Actusf : How would you introduce your Vlad character? He is an assassin, a gangster, but at the same time somehow attaching with a lot of humour and a realistic point of view on himself.
Steven Brust : I don't wish to be difficult, but I'm very bad at that sort of thing. I always enjoy introducing him in each book--finding new ways to communicate who he is is part of the fun for me--but I guess the obverse of that is my inability to really talk about him outside of the writing, if that makes sense. I can talk about my influences, or the research that led to him, but I can't really introduce him. Sorry.

Actusf : What did influence you on this cycle? Are there authors that have directed your work and from whom you took up some ideas ?
Steven Brust : Think of the style as coming from Raymond Chandler or Dashiel Hammet, the tropes from Michael Moorcock, the world from Fritz Leiber, and the general aesthetic from Roger Zelazny.

Actusf : You write mainly fantasy books. What are the reasons? What do you like in that type of writing ?
Steven Brust : I've been asked that a lot, and I wish I had a good answer. The closest that I can come is to say it is when reading adventure fiction in general and fantasy fiction in particular that I most often find myself saying, "Oh, cool!" That's the feeling I'm shooting for in the reader. Secondarily, well, I should point out at the least the Vlad Taltos novels owe as much to science fiction as to fantasy; it's just more fun for me to keep those elements in the background, and to write about characters who aren't aware the underpinnings of what is happening around them.

Actusf : How will the story continue? Do you have an idea of an end for this cycle ?
Steven Brust : I do have an ending in mind. I don't know if I'll actually get that far. I might die first, or I might get tired of writing them. I trust you'll forgive me if I don't tell you any details of what I have in mind.
This year the first volume of The Khaavren Romances is published in France.

Actusf : How was born the idea of this cycle ? It seems it is a fantasy novel but also with swords and capes, in the spirit the Three Musketeers. What did you like in the novels of Alexandre Dumas ?
Steven Brust : Now that one is easy. I've been in love with Dumas pere since I first read him as a teenager. Now, unfortunately, I don't speak the lovely French language, so I had to make due with translations. But the good side is that it lead me to many different translations. The result of comparing the different translations, and deciding which I liked and why, led me, accidentally as it were, to internalize the way he used words. I completely fell in love with the way he used language, and I simply decided I was going to write a story that way, even if I was the only English speaker who liked it. I was very fortunate that it turned out I wasn't.

Actusf : Why did you try to extend his work in a world of fantasy ?

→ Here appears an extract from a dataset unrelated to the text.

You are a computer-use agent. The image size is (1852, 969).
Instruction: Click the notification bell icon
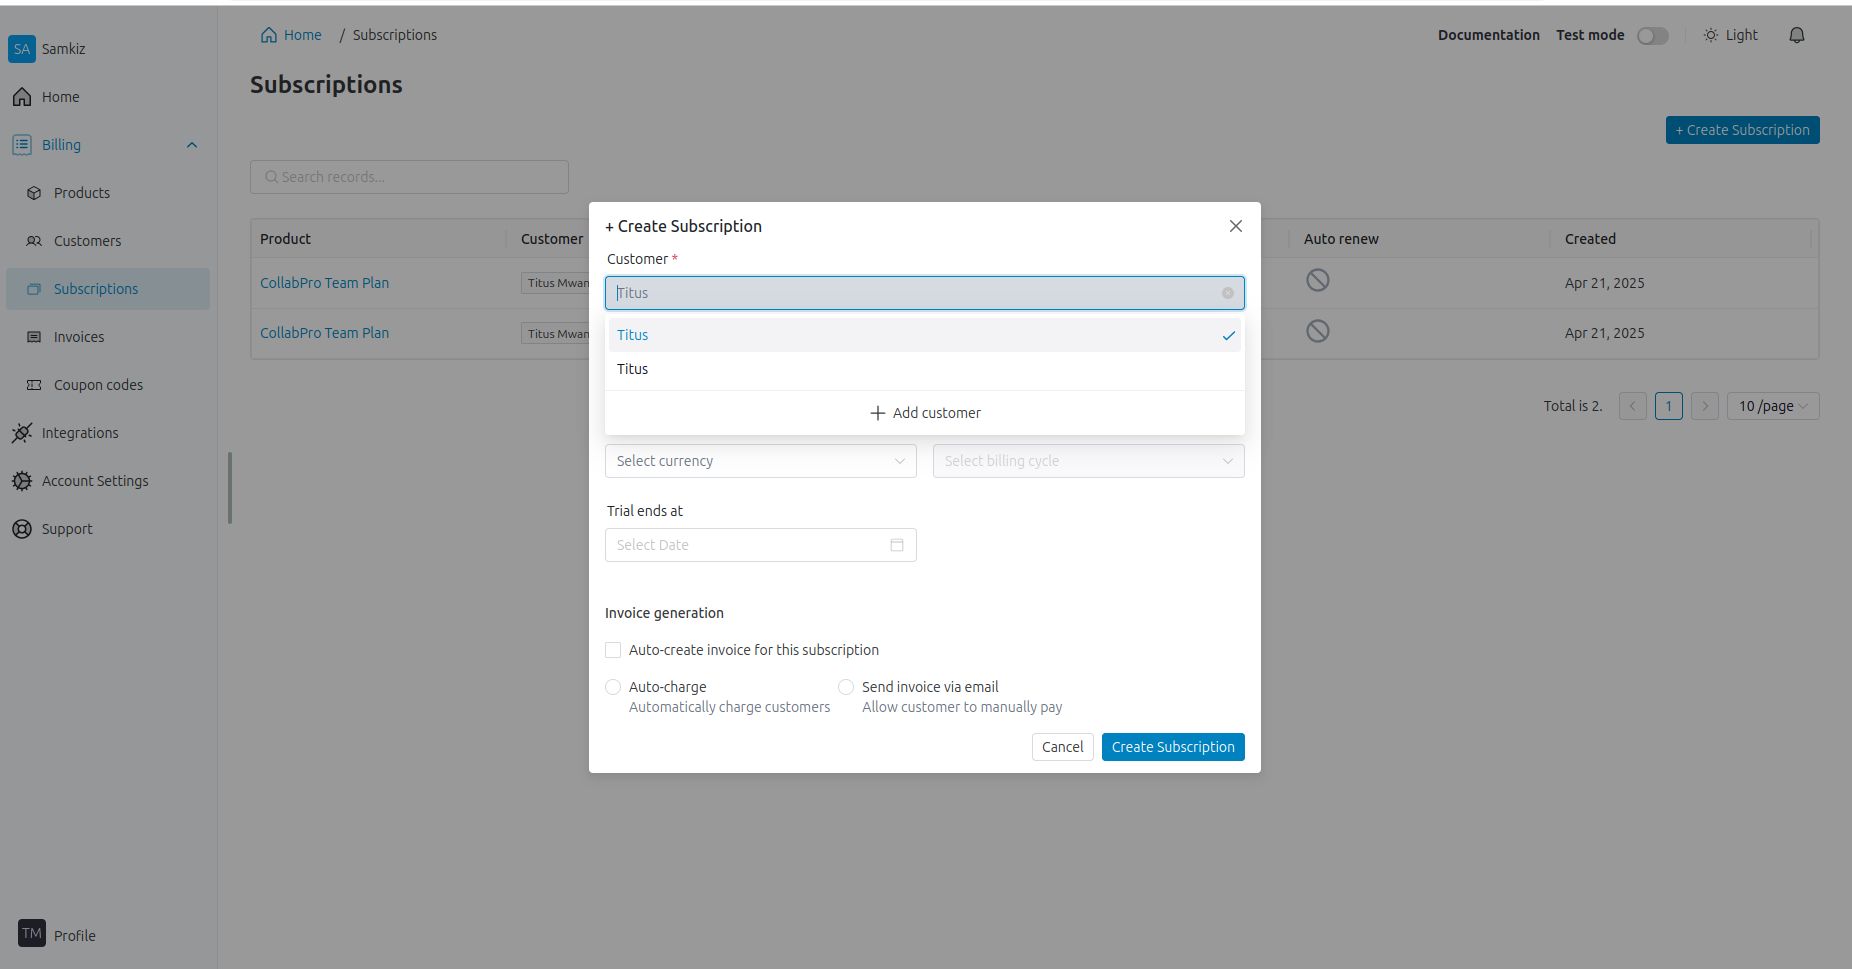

Steven Brust : It came about by accident. In the world on which many of my stories are set, there are what are called Great Houses--clans, of a sort, in which people have certain similar characteristics. I remember sitting around with my friends Will Shetterly and Emma Bull one day, trying to explain to them what a Lyorn was like. I said, "Well, think of Athos in The Three Muskateers. That's a Lyorn." Then I said, "And Porthos is a Dzur. And Aramis is a Yendi. Hmmm. " From then on, the idea wouldn't go away until I wrote it.

Actusf : How would you introduce your heroes ? Who are they ?
Steven Brust : You mean in the Khaavren Romances? I'd say they are quite simply Dumas' heroes put into a world of fantasy.

Actusf : What are you currently working on ?
Steven Brust : I'm doing research for a rather difficult project that will probably take me quite a while. In the meantime, I've completed another Vlad novel, and am working on yet another.